Figure 1.
The matrisome of the forelimb is specialized during murine embryogenesis
Tissue fractionation was combined with LC-MS/MS to analyze the matrisome of embryonic day (E)11.5-E14.5 whole murine embryos and forelimbs (n = 3 biological replicates/time point). Cytosolic (C), nuclear (N), and membrane (M) fractions from whole embryos were combined into one CNM fraction (Figure S1A) and analyzed, along with cytoskeletal (CS) and insoluble (IN) fractions of the whole embryos (E) and forelimbs (F), by LC-MS/MS (Table S1).

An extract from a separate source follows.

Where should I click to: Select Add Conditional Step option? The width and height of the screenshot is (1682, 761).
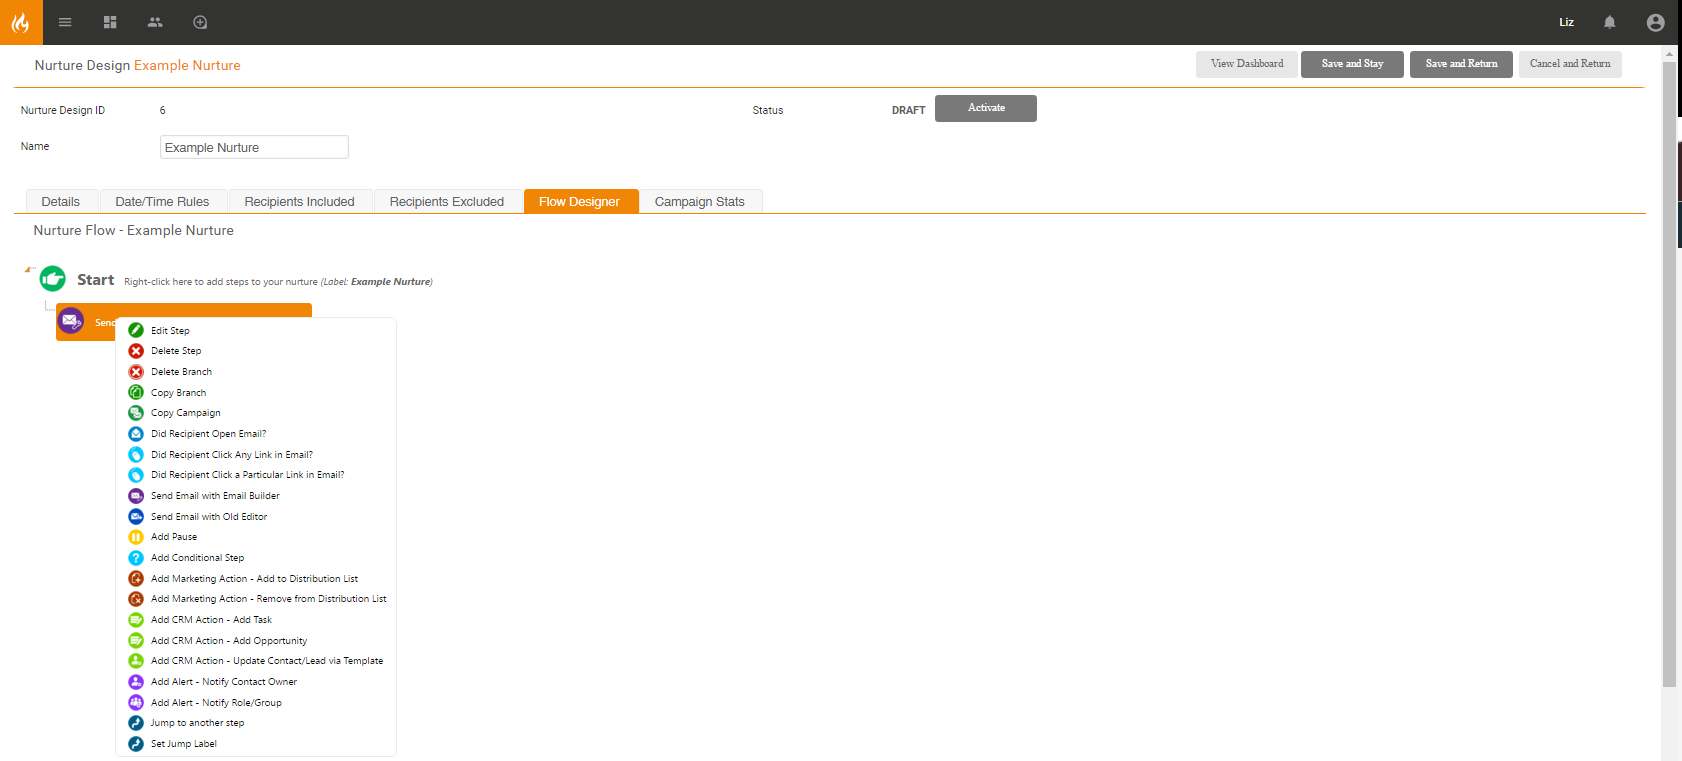tap(197, 558)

(A) The distribution of cellular compartments20,24 in the IN, CS, and CNM fractions, plotted as average of the biological replicates. For all tissues and time points, there was significantly more matrisome, based on the percentage of total raw intensity attributed to ECM proteins, in the IN fractions compared to CS and CNM (p < 0.001, one-way ANOVA).
(B and C) Volcano plots comparing differences in ECM protein composition between (B) E11.5 forelimb and embryo, and (C) E14.5 forelimb and embryo. Gray lines denote >2-fold change and p < 0.05 (two-tailed t-test).

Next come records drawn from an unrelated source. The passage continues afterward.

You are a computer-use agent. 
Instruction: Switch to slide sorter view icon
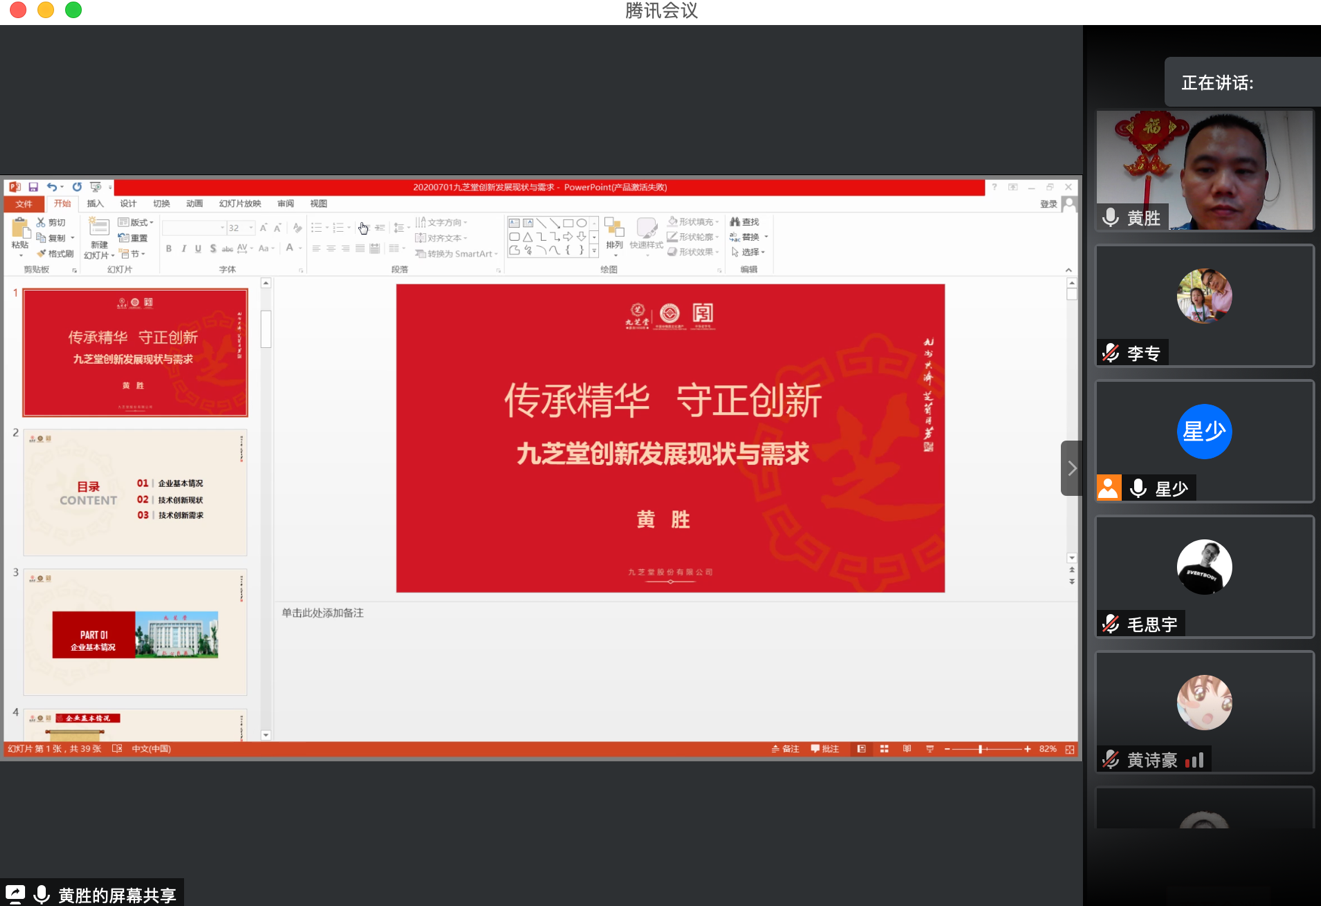click(x=884, y=749)
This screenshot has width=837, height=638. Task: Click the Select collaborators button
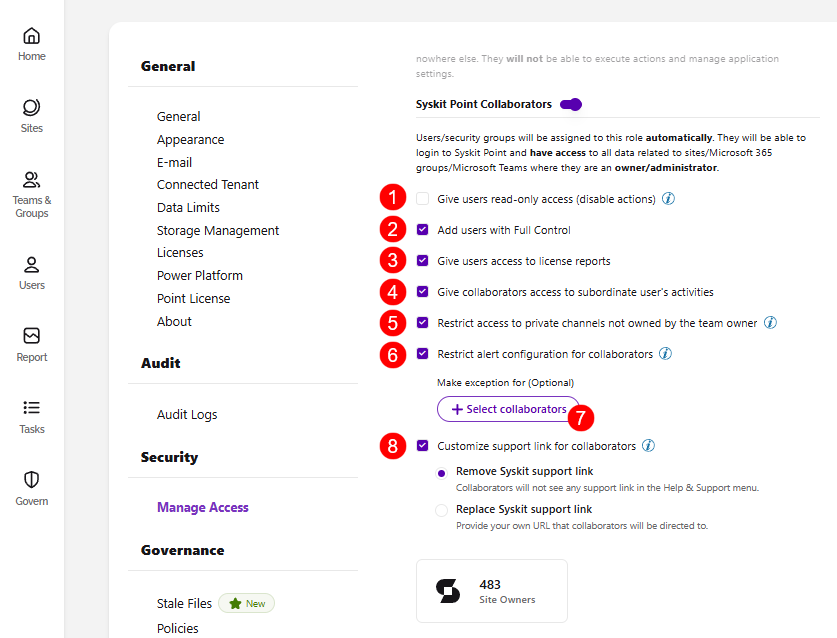click(508, 409)
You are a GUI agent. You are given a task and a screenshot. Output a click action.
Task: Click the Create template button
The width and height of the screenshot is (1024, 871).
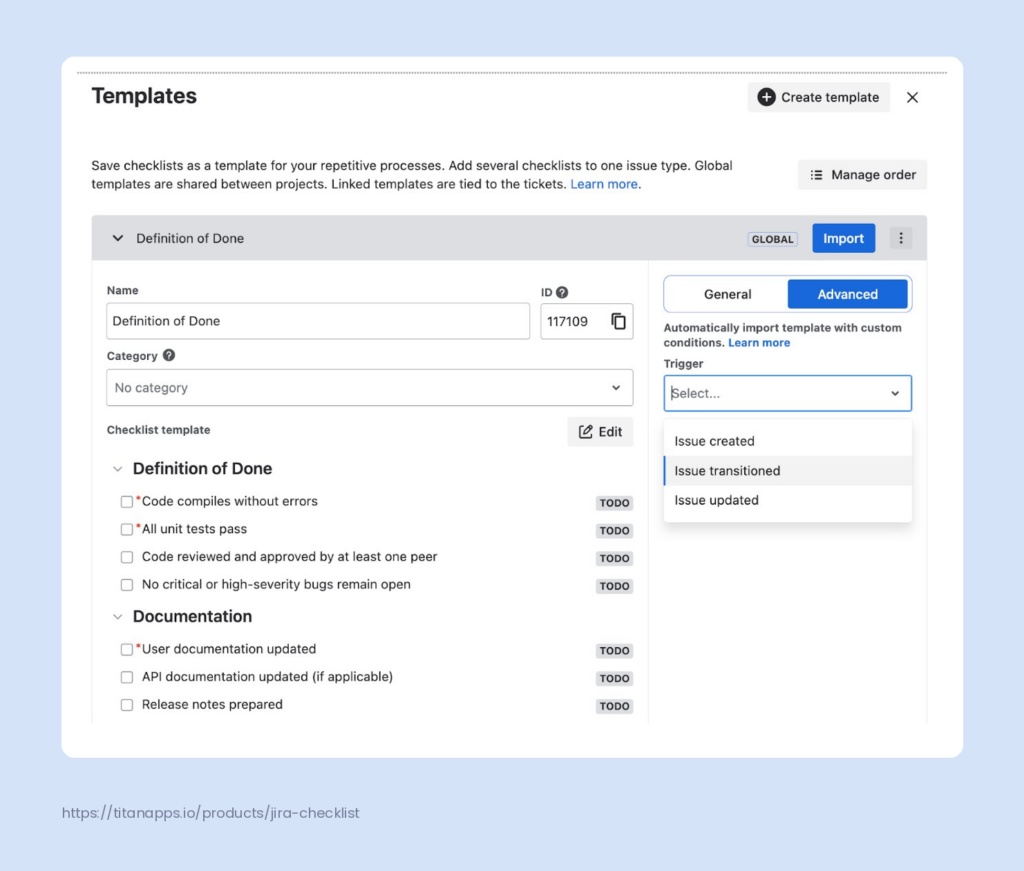[818, 97]
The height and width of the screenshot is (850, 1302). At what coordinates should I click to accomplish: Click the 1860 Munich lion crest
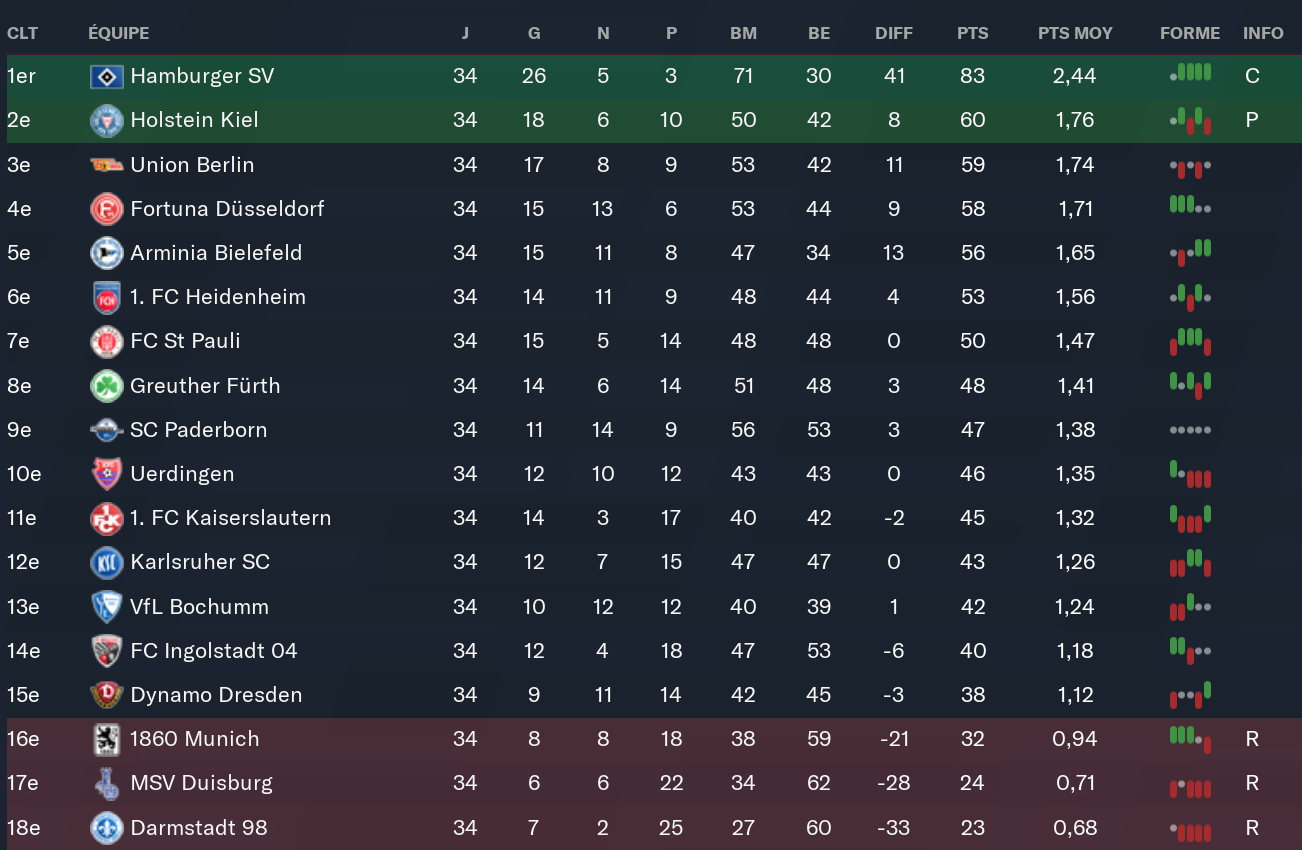[106, 739]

(D) E14.5 WT brains (n = 3) were processed as described for the forelimbs, and revealed there were distinct matrisome compositions in functionally different tissues (Table S1). Gray lines denote >2-fold change and p < 0.05 (two-tailed t-test).
(E) Development-associated Gene Ontology (GO) terms generated by analyzing ECM proteins that were significantly more abundant or exclusively identified in the forelimb and brain, and the corresponding log10-transformed p values.